┌─ Data
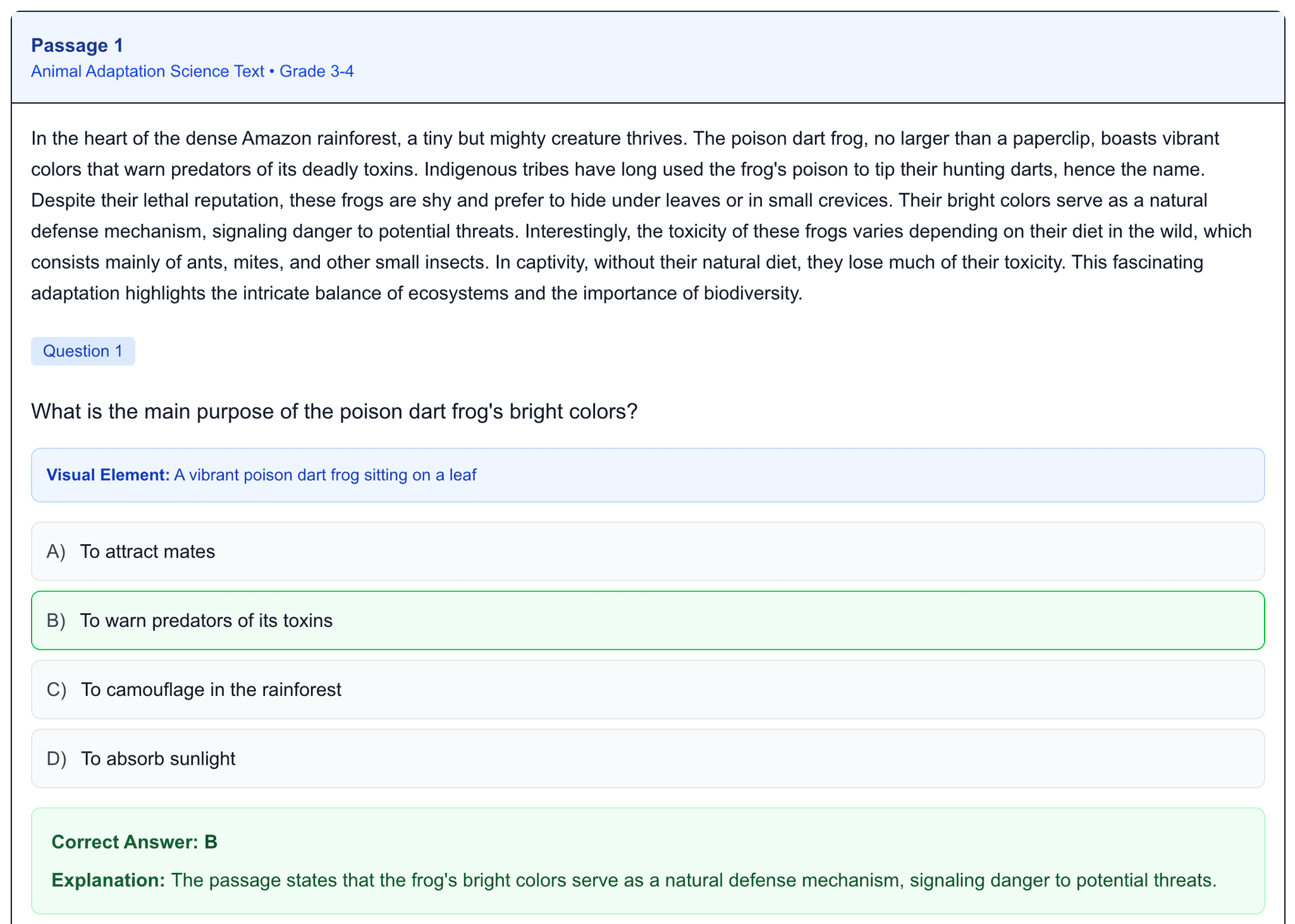Click the letter label D in option row
The height and width of the screenshot is (924, 1295).
(x=56, y=758)
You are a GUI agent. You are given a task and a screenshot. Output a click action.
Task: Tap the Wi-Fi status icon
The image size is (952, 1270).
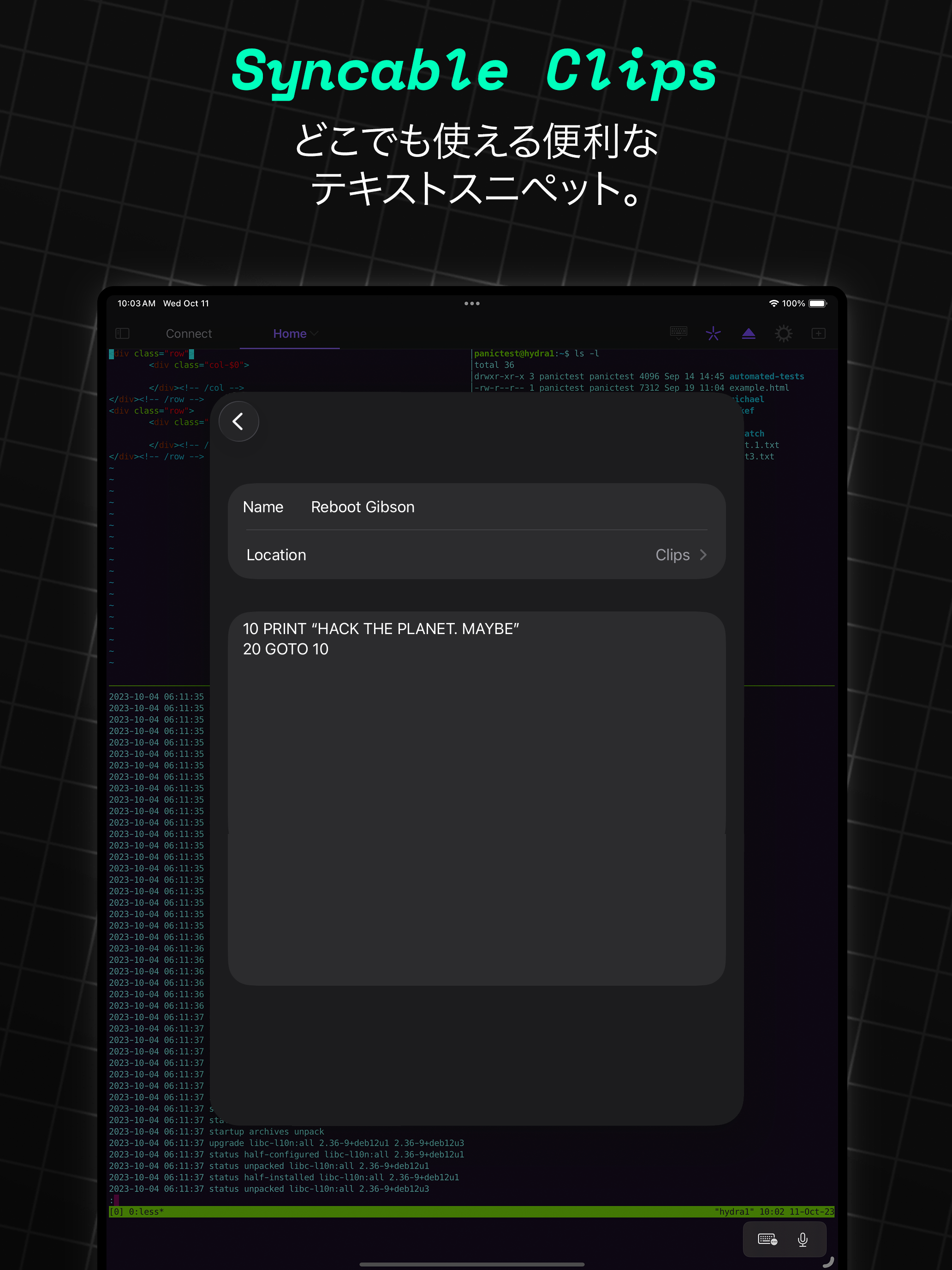(x=773, y=303)
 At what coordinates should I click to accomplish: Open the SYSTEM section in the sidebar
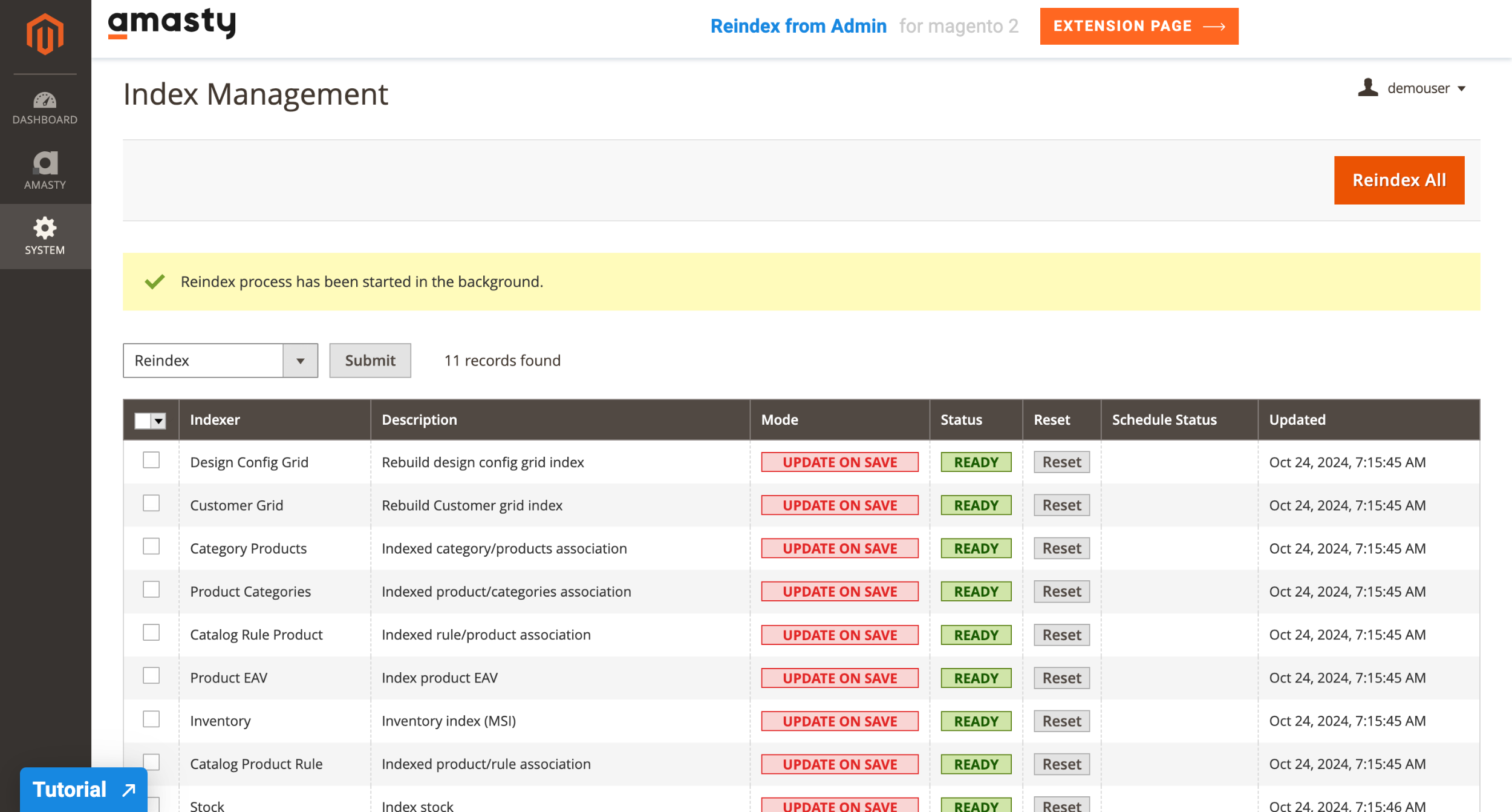pos(45,235)
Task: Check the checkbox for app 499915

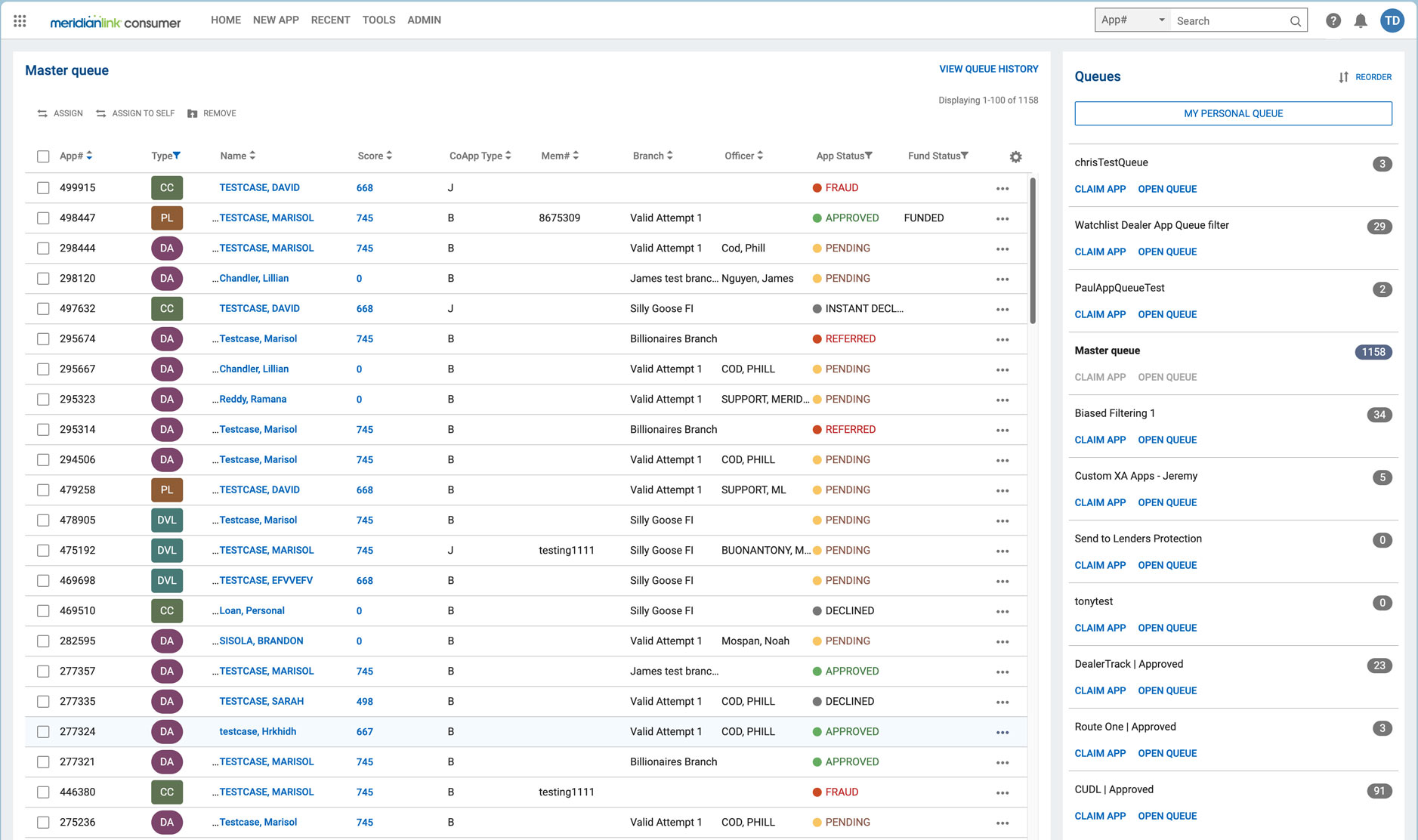Action: coord(43,187)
└─
▶ **What is needed**: Leaving out the pictures, restate word for word the lines above from the one containing "The image size is (952, 1270)." through the end of the records, both ends included.

▶ **Output for this task**:
The image size is (952, 1270).
(x=773, y=303)
 At what coordinates should I click to accomplish: Open the SYSTEM section in the sidebar
pos(45,235)
Task: Check the checkbox for app 499915

Action: coord(43,187)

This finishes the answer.